How to clean data in Excel?
Getting rid of extra spaces
Extra spaces are painfully hard to detect. While you can somehow detect extra spaces between words or numbers, some spaces won’t even be visible. Here is an easy way to get rid of these extra spaces: use the TRIM function.
Syntax: TRIM (text)
The Excel TRIM function takes the cell reference (or text) as input. It removes leading and trailing spaces, as well as extra spaces between words (except single spaces).
Select and edit all blank cells
Blank cells can cause some problems. You might want to fill all blank cells with ‘0’ or you simply can highlight them. If there is a large data set, doing this manually can take hours. Fortunately, there is a way to select all blank cells at once.
- Select the entire data set
- Press F5 (opens the Go To dialog box)
- Click the Special… button (at the bottom left). The Go to Special dialog box.
- Select Blank and click OK
This selects all blank cells in your data set. If you want to enter 0 in all these cells, just type it and press Control + Enter (Remember if you just press Enter, the value is only inserted in the active cell).
Convert numbers stored as text to numbers
Sometimes, when importing data from text files or external databases, numbers are stored as text. Also, some people often use an apostrophe (‘) before a number to make it text. This can create serious problems if you use these cells in calculations. Here is a foolproof way to convert these numbers stored as text into numbers.
- To any blank cell, type 1
- Select the cell where you have typed 1 and press Control + C
- Select the cell / range you want to convert to numbers
- Select Paste -> Paste Special (keyboard shortcut – Alt + E + S)

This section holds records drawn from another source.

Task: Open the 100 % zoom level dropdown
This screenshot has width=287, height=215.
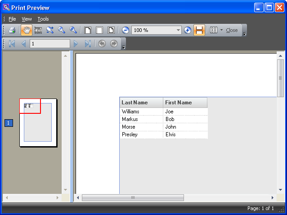Action: pos(178,30)
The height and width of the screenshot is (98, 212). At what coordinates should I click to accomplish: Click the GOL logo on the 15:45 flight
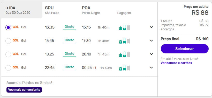(16, 40)
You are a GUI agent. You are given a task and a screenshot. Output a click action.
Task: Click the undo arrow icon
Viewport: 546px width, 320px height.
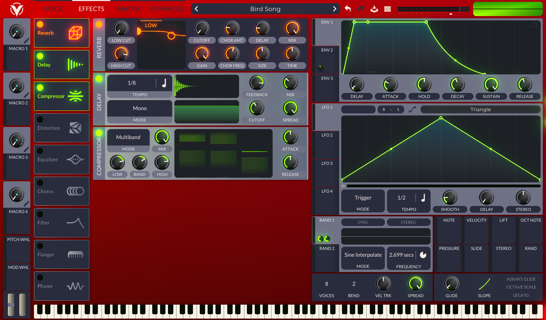coord(348,9)
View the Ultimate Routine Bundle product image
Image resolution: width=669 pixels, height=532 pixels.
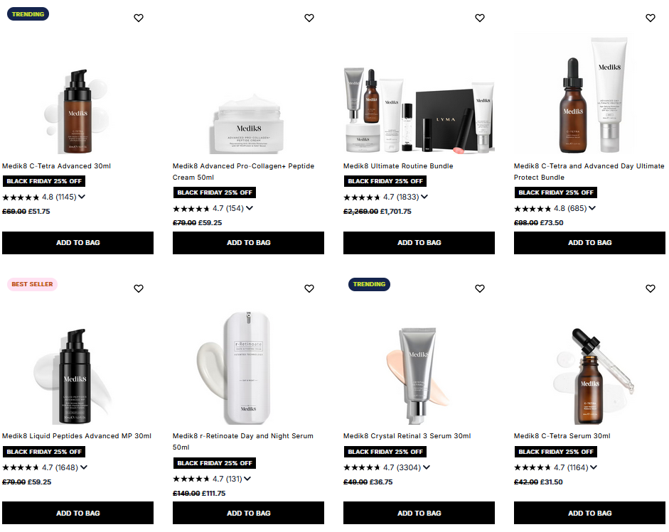coord(419,109)
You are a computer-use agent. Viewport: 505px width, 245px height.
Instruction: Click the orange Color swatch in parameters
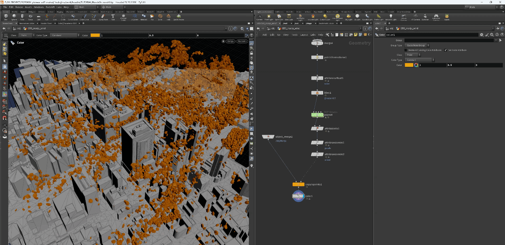coord(409,65)

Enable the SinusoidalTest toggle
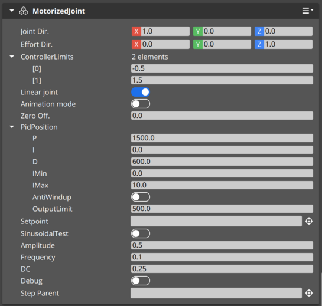point(141,233)
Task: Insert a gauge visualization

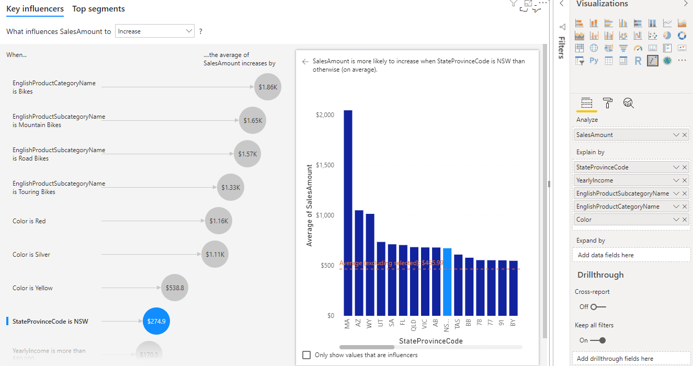Action: [638, 48]
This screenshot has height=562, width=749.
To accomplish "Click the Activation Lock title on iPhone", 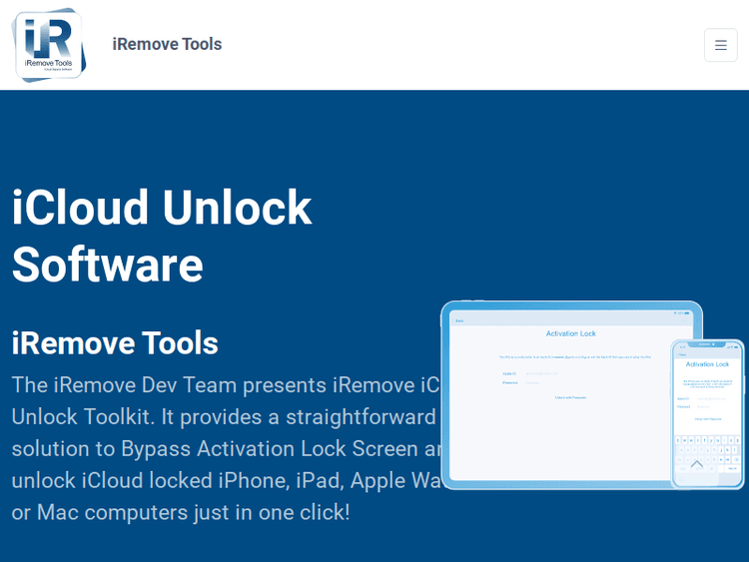I will pos(707,364).
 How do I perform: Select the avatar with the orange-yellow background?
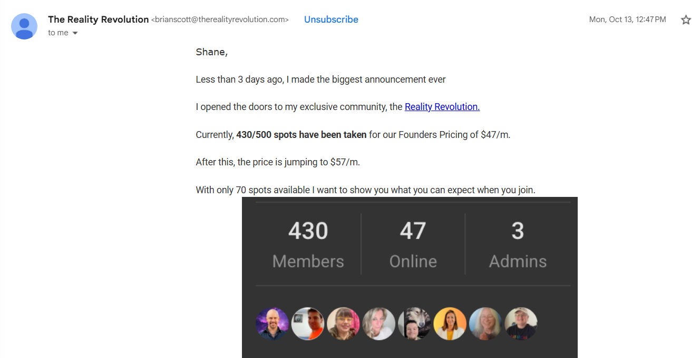coord(450,324)
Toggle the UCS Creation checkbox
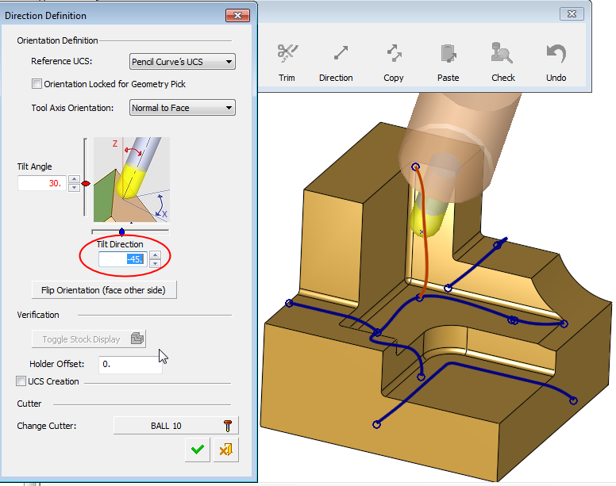The height and width of the screenshot is (486, 616). (x=21, y=381)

- In the Paste Special dialog box, select Multiply (in the operations category)
- Click OK. This converts all numbers in text format to numbers.

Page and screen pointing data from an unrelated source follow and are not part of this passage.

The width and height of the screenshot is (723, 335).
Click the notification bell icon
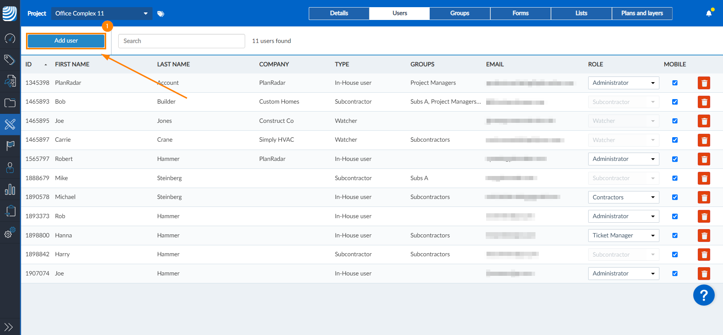tap(709, 14)
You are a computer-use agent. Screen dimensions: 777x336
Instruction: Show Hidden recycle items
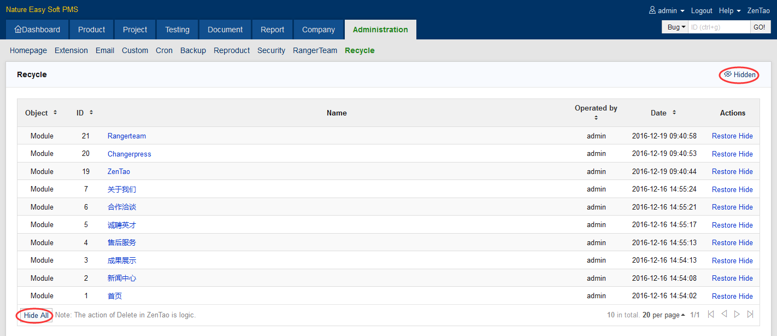coord(740,74)
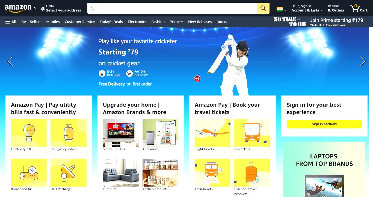Open Returns & Orders link
Image resolution: width=373 pixels, height=197 pixels.
[x=336, y=8]
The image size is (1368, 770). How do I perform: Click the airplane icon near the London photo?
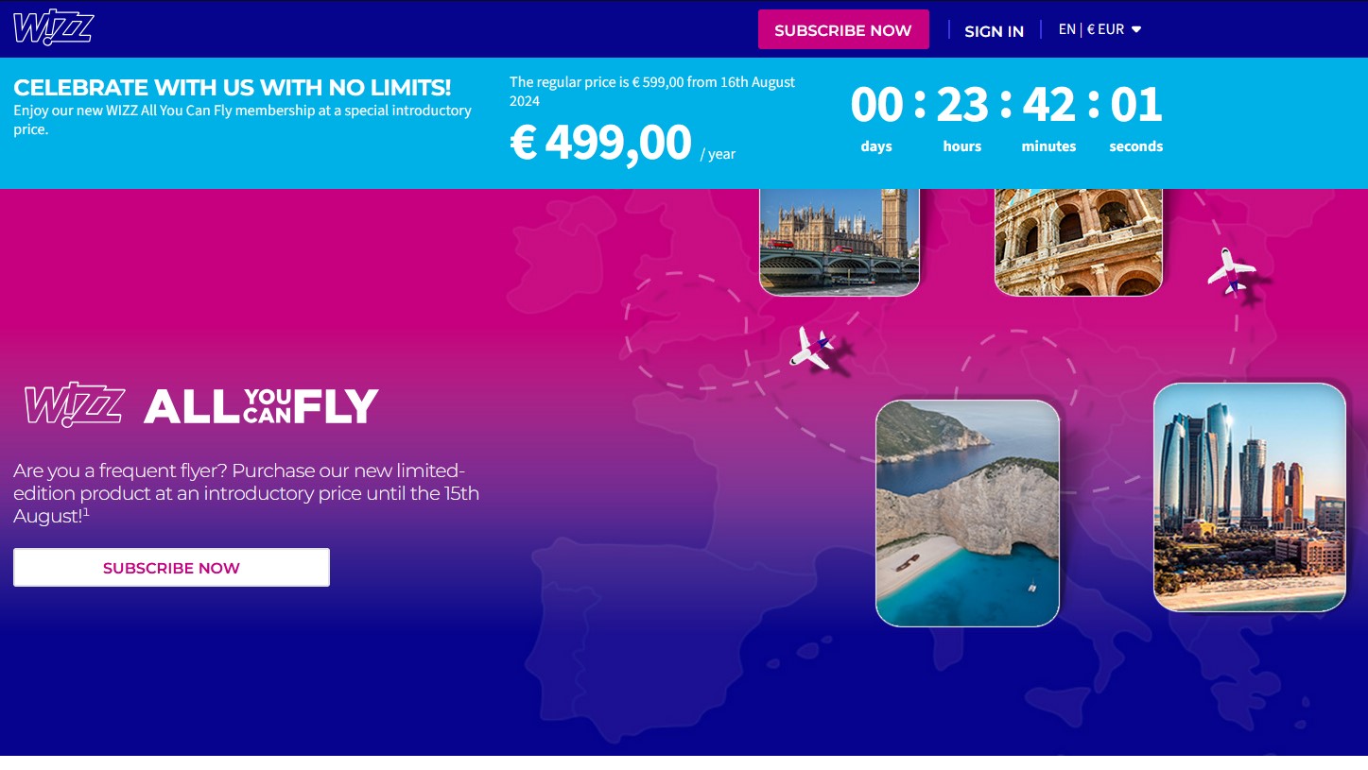[812, 347]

You can do two things with duplicate data, highlight or delete.
Highlight the duplicate data:
- Select the data and go to Home -> Conditional Formatting -> Highlight Cell Rules -> Duplicate Values.
- Specify the formatting and all duplicate values will be highlighted.
Remove duplicates from the data:
- Select the data and go to Data -> Remove duplicates.
- If your data has headers, make sure that the check box at the top right is checked.
- Select the columns you want to remove duplicates from and click OK.
This removes the duplicate values from the list.
There are two ways to highlight errors in Excel:
Using conditional formatting:
- Select the complete data set
- Go to Home -> Conditional Formatting -> New Rule
- In the New Formatting Rule dialog box, select “Format only cells that contain”.
- In the rule description, select Errors from the drop-down menu
- Set the formatting and click OK. This highlights any error values to the selected data set.
Using Go to Special:
- Select the complete data set
- Press F5 (the Go to dialog opens)
- Click the special button in the lower-left corner
- Select Formulas and uncheck all options except Errors
Select all cells that contain an error. Now you can manually highlight, delete them or type anything.
Change text to proper lowercase/uppercase/lowercase
When you inherit a workbook or import data from text files, often the names or titles are not consistent. Sometimes all text may be lowercase or uppercase, or it may be a combination of both. You can make everything consistent by using these three functions:
- LOWER (): converts all text to lowercase.
- CAPS (): converts all text to uppercase.
- CLOSE (): converts all text to upper and lower case.
Analyze the data using the text in the column.
When you get data from a database or import it from a text file, it may happen that all text is restricted in one cell. You can analyze this text in several cells using the Text to column functionality in Excel.
- Select the data/text you want to analyze
- Go to Data -> Text to column (opens the Text to column wizard)
- Select the data type (select Delimited if the data are not equally spaced and are separated by characters such as comma, hyphen, period…). Click on Next.
- Select Delimiter (the character that separates your data). You can select a predefined delimiter or anything else via the Other option
- Select the data format. You can select the target cell. If the target cell is not selected, the current cell is overwritten.
Nothing lowers the credibility of your work like a spelling mistake. Use the F7 shortcut to run a spell check on your dataset.
Remove all formatting
You can use several databases to get the data into Excel. Each database has its own data formatting. When you have all the data in place, here is how you can remove all the formatting at the same time:
- Select the data set.
- Go to Start -> Delete -> Delete formats
- Similarly, delete only comments, links, or content.
Use Search and replace to clean data to Excel
Search is indispensable when cleaning data. For example, you can select and remove all zeros, change references in formulas, search and change formatting, etc.